Dataset entries:
---+---

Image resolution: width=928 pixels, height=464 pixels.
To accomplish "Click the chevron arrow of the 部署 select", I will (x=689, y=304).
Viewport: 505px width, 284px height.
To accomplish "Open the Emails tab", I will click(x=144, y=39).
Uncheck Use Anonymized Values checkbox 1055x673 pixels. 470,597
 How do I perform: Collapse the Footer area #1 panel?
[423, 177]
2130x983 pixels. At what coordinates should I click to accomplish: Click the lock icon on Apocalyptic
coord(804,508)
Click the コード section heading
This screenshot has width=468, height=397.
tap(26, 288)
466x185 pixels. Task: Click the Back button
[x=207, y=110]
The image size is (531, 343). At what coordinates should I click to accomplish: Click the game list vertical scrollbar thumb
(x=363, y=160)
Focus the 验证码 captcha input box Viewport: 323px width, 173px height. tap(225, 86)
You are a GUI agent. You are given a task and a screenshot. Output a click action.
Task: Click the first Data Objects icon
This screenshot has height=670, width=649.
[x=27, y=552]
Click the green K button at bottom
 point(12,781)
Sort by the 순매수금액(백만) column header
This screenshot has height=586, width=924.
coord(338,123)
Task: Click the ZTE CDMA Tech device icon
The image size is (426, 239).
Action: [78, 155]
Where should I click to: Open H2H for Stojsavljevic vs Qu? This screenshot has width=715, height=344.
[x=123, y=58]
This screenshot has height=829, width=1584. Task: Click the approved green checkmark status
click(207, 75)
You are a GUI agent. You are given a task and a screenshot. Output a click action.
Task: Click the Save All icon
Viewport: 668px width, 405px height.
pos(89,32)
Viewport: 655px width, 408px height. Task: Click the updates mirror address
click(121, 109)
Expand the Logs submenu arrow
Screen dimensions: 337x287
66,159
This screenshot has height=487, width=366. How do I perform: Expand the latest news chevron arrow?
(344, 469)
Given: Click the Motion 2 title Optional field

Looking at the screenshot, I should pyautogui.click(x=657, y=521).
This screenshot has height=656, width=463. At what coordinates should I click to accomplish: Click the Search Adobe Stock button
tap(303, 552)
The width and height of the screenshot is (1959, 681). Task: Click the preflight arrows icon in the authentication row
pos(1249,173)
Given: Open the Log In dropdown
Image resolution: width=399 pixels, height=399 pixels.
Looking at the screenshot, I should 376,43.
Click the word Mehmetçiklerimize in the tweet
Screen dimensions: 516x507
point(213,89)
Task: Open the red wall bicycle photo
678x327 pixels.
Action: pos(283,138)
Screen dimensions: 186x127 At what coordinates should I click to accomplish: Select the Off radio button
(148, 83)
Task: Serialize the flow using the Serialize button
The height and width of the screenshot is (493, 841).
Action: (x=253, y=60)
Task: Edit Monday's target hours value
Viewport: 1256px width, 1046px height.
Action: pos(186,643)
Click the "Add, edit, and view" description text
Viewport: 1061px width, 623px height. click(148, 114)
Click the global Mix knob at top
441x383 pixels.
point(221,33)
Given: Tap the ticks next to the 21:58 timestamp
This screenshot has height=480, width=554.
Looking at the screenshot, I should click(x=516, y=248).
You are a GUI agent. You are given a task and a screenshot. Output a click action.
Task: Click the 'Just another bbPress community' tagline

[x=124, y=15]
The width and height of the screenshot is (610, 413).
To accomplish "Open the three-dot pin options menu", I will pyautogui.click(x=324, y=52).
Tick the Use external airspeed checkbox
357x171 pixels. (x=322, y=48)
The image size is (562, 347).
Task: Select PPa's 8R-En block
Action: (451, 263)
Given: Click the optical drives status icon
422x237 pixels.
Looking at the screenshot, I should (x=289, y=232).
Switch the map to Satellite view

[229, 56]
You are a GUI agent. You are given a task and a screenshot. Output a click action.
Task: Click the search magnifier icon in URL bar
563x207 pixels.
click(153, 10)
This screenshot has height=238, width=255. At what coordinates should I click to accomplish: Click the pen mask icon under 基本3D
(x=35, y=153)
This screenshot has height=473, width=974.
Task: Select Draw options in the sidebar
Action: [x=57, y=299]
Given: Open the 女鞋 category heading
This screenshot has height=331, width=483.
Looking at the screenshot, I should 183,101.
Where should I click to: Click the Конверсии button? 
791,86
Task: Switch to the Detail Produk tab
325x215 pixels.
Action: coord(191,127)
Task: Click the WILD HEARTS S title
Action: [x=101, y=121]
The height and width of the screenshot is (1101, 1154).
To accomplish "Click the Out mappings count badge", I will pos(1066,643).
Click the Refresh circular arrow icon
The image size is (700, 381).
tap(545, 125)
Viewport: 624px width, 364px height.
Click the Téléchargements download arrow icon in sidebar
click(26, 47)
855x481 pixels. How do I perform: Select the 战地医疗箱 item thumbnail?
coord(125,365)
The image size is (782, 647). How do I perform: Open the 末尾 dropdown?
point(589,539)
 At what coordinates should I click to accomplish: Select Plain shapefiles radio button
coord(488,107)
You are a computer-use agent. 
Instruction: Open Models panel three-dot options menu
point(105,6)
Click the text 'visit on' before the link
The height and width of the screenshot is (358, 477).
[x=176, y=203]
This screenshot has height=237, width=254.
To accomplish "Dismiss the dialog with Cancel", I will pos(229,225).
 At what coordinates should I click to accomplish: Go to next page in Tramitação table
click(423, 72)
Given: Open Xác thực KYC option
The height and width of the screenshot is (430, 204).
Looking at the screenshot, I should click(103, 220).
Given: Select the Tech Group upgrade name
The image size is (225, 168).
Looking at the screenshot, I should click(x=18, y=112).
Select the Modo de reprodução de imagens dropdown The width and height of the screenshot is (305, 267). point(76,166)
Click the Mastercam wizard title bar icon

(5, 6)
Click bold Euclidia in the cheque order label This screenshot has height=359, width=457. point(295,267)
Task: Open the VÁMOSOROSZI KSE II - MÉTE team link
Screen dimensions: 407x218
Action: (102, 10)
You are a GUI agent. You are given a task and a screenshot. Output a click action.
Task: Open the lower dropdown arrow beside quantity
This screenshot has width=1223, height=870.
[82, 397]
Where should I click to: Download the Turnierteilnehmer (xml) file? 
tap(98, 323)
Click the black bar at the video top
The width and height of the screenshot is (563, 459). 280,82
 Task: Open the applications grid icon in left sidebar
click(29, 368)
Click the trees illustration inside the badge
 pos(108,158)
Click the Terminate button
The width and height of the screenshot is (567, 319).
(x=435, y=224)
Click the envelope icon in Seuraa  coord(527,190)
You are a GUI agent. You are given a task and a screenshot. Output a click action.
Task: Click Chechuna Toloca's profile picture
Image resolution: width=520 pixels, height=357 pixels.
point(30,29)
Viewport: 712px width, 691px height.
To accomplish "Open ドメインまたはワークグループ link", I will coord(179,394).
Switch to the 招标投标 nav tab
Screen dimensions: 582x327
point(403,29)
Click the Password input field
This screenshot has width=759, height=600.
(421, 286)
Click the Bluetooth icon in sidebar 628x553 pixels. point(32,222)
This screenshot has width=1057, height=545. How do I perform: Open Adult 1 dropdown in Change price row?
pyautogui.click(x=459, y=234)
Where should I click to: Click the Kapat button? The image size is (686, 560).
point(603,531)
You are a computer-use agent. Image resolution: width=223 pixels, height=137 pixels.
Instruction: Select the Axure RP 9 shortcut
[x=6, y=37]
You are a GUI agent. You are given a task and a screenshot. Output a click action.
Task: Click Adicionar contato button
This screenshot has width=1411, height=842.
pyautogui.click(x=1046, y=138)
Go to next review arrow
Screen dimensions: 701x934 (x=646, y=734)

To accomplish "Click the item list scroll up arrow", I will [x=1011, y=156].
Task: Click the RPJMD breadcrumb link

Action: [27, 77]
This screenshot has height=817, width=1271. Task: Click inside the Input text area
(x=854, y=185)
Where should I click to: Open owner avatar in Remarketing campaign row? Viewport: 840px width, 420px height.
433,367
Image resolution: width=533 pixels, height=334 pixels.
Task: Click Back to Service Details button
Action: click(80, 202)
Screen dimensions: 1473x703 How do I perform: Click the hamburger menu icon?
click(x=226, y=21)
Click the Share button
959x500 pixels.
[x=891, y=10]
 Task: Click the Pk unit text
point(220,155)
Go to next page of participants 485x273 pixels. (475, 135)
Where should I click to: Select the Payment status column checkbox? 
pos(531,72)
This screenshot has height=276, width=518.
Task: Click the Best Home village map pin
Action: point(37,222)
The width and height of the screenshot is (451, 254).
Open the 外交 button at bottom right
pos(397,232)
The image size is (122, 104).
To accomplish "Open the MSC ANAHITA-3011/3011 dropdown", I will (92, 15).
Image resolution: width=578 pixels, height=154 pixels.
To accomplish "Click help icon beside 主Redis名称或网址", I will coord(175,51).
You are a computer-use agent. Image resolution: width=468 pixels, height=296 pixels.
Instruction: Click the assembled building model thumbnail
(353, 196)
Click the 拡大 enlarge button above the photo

---+---

▶ **EXERCISE**
For the records above, state the count of lines where "photo" appears, without any other text.

▶ **EXPECTED OUTPUT**
2